Una nueva crisis sacude al Louvre. A fines de noviembre pasado, una fuga de agua provocada por el mal estado de su red hidráulica dañó entre 300 y 400 libros y documentos de la biblioteca del departamento de antigüedades egipcias del museo, según confirmó el subdirector de la institución, Francis Steinbock.
El daño quedó al descubierto tras la filtración, originada por la apertura accidental de una válvula en un sistema antiguo de calefacción y ventilación que ya había sido señalada como obsoleta. Esa red estaba programada para ser reemplazada en una remodelación prevista para septiembre de 2026.

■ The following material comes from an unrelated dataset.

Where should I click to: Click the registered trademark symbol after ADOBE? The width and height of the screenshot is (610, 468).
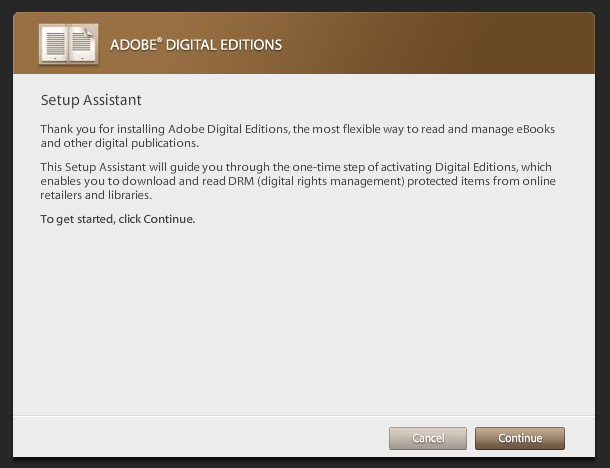coord(160,40)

Las obras afectadas corresponden principalmente a revistas de egiptología y documentación científica, muchas de ellas datadas entre finales del siglo XIX y comienzos del XX.
Si bien el museo aclaró que no se trató de “obras patrimoniales únicas”, los textos tienen un valor histórico y académico considerable, utilizados con frecuencia por investigadores.
Las autoridades del Louvre aseguraron que ninguno de los objetos centrales del patrimonio fue dañado, y que por ahora no se han detectado pérdidas “irreversibles”. Los ejemplares mojados serán sometidos a un proceso de secado y restauración antes de regresar a sus estantes.
Este incidente se produce apenas semanas después de un inesperado robo de joyas —valuado en más de 100 millones de dólares— que ya había puesto en evidencia graves falencias de seguridad y mantenimiento en la institución.